Dr. Niewold: We're going in two directions. We are accessing a larger group of patients, which I think will be helpful to try to move this into practice. We're likely to see if we can take an even larger cohort and test it in a real-world group of patients. The other direction is going back toward the biology and immunology of it. We think that this marker is telling us something important about the disease. It may not be the best marker in the end. It may lead us back to something that may be an even better marker. We're trying to work backwards to see if we can find some more primary immune system process that's given rise to this ratio. That's still somewhat mysterious, why you would get different ratio of beta to alpha-interferon.

RN:  Is testing for this biomarker expensive or difficult?

Dr. Niewold: It's somewhat tricky. We do it a lot and we developed it for lupus. Applying it as a widespread, validating clinical test would take a lot of work because it is a cell-based assay and there are a lot of moving parts to it. That's one of the reasons we want to move backward to see where this is coming from because there might be a simpler thing that could be tested.

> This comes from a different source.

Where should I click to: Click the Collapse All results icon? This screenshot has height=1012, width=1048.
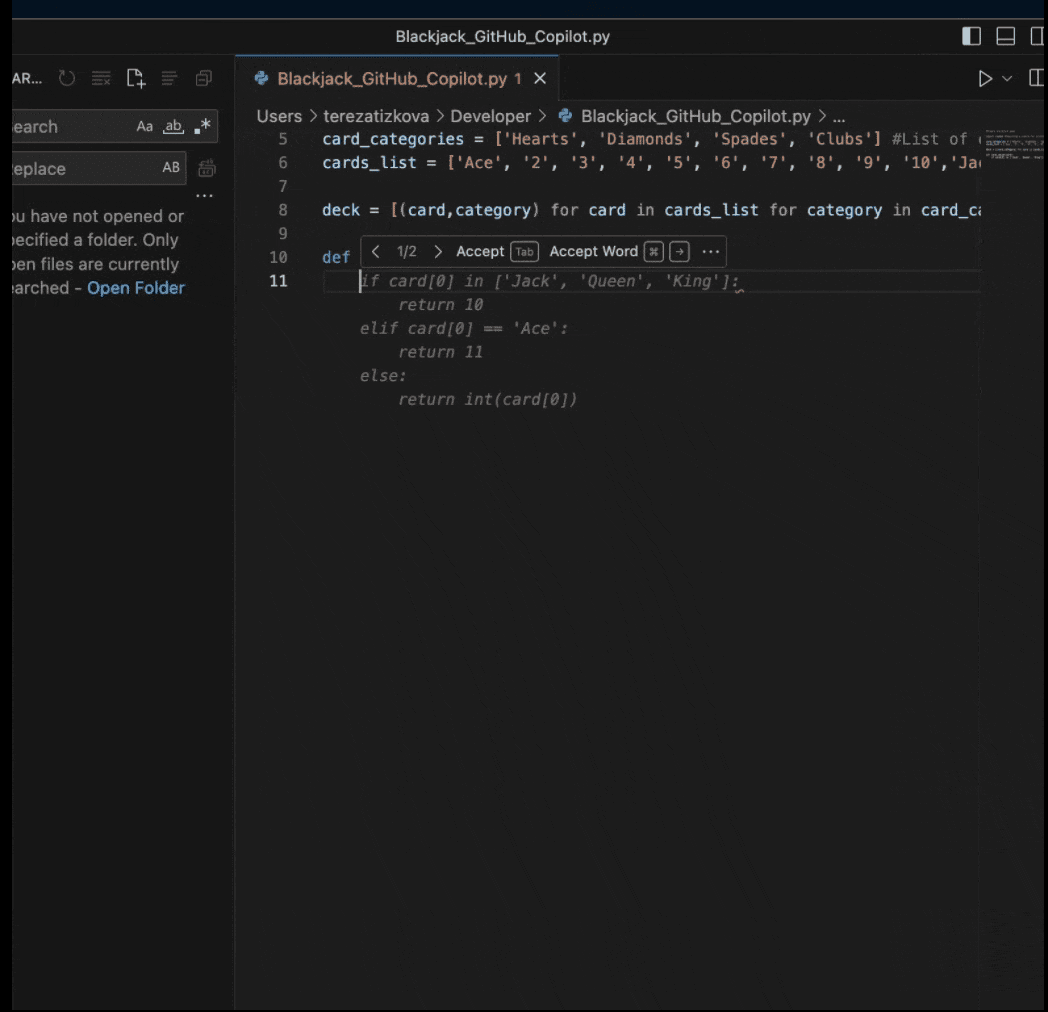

In fairness to the large amount of research that's going on in this area, I think it most likely it will be a multi-parameter kind of a test. I think it's complex enough that we probably won't solve it with a single marker. This is just one thing and you could easily envision kind of a multi-parameter score. There are number of other groups that are chasing down their favorite molecules, and we may all be touching a different part of the same elephant, in the old metaphor.

 

 

References:

Lindstrom TM, Robinson WH. Biomarkers for rheumatoid arthritis: Making it personal. Scandinavian Journal of Clinical and Laboratory Investigation. 2010;70(sup242):79-84. doi:10.3109/00365513.2010.493406.

 

Hueber W, Tomooka BH, Batliwalla F, et al. Blood autoantibody and cytokine profiles predict response to anti-tumor necrosis factor therapy in rheumatoid arthritis. Arthritis Res Ther Arthritis Research & Therapy. 2009;11(3). doi:10.1186/ar2706.

 

Muskardin TW, Vashisht P, Dorschner JM, et al. Increased pretreatment serum IFN-β/α ratio predicts non-response to tumour necrosis factor α inhibition in rheumatoid arthritis. Annals of the Rheumatic Diseases Ann Rheum Dis. June 2015. doi:10.1136/annrheumdis-2015-208001.